И тут же задал вопрос:
— А что, товарищи, лучше — кризис недопроизводства или перепроизводства?
Один из сидящих на подоконнике подвел итог:
— Перепроизводство — это феномен загнивающей капиталистической системы. Например, Америка задыхается от перепроизводства, зерно сжигают, зерно выбрасывается в океан, а рабочие голодают, товаров много, а покупательная способность трудящихся сведена к нулю. У нас кризис недопроизводства, что это значит? Это значит, что благосостояние трудящихся улучшается с каждым днем, спрос превышает предложение. При разумном государственном планировании мы подойдем к идеальной системе, то есть к такой, когда спрос будет равен предложению.

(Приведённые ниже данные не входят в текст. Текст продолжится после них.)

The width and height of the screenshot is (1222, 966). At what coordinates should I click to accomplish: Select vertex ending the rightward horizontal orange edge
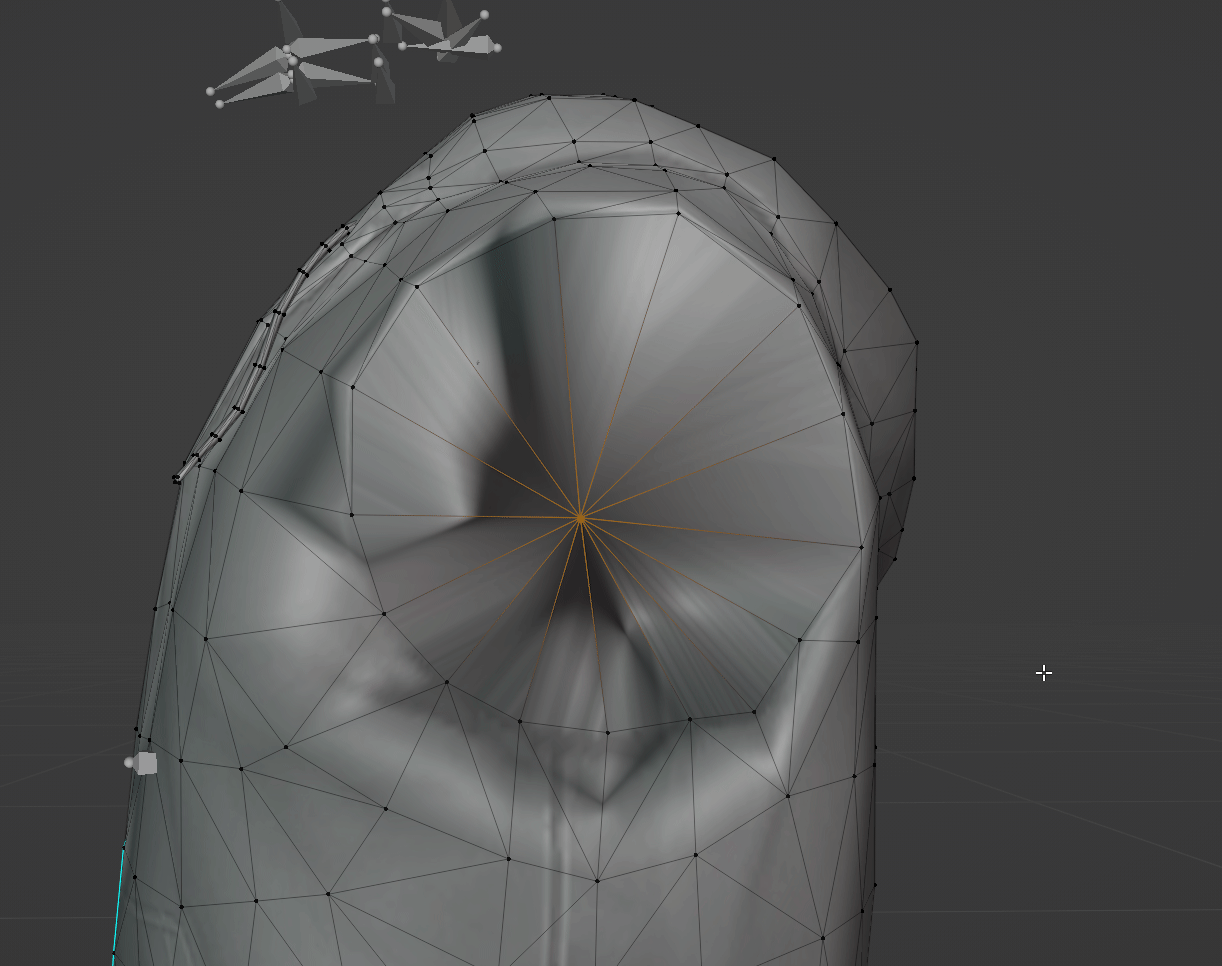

Когда первые хлопоты утряслись, я с большим интересом принялась разглядывать своих новых товарищей.
— тысячники
Вместо здоровой жизнерадостной молодежи я увидела вокруг себя пожилых, уставших и мрачных людей. У многих были огромные портфели, по которым более или менее можно было судить, какой раньше пост занимал его хозяин. Многие из них были старше моего отца. У некоторых были дети старше меня. Это были парттысячники, профтысячники и многие другие, не успевшие завершить свое образование до начала войны, революции и гражданской войны, а затем работавшие на восстановлении разбитого, разрушенного народного хозяйства. Некоторые из них занимали очень крупные хозяйственные и партийные должности в разных автономных республиках. Они все имели право в первую очередь получать общежитие и повышенные стипендии.
Ко мне отнеслись они с особым отеческим вниманием, а я с грустью думала: пропали мечты о веселой студенческой жизни, когда «хоть есть нечего, зато жить весело».
Занятия кончились, и все стояли в нерешительности — что же дальше, неужели и завтра начинать занятия с поисков стульев и столов?
Выручил небольшого роста студент казах Куинджанов, он заявил:
— Не волнуйтесь, товарищи, мне ведь все равно ночевать негде, после второй смены я останусь и буду караулить.
Но на следующее утро, когда мы пришли на занятия, оптимизм его исчез, и нам снова пришлось отвоевывать свои стулья.
Лабораторно-бригадный метод обучения
В нашем институте в то время «свирепствовал», как тогда говорили, лабораторно-бригадный метод обучения. Он заключался в том, что группу разбивали на бригады из пяти-шести человек, которая ежедневно оставалась после окончания занятий на два-три часа для общей проработки материала.
В нашей группе был 21 человек, 18 мужчин и 3 женщины. Обе, кроме меня, москвички. Нашу группу сразу же разделили на четыре бригады. Наиболее подготовленная часть студентов терпеть не могла этот метод, так как в большинстве это сводилось к тому, чтобы кому-то, окончившему учебу много-много лет назад и забывшему все на свете, вдалбливать в голову какую-либо ясную, как божий день, теорему. Для индивидуальных занятий просто не оставалось времени.
Увильнуть или отказаться от этих занятий было просто невозможно. Об успехах студентов судили больше по тому, как успевает вся бригада. Отсутствие на занятиях бригады было почти равносильно непосещению института. Даже отметки ставили огульно: например, бригада № 1 — отличники, бригада № 2 — так себе или плохая, тянет всех на черную доску. А в этой плохой бригаде могло быть один или два студента, с которыми вся бригада билась, как «рыба об лед», и ничего сделать не могла. Вообще, за пять лет нашей учебы на нас перепробовали столько новых методов обучения, что мы в шутку называли себя кроликами.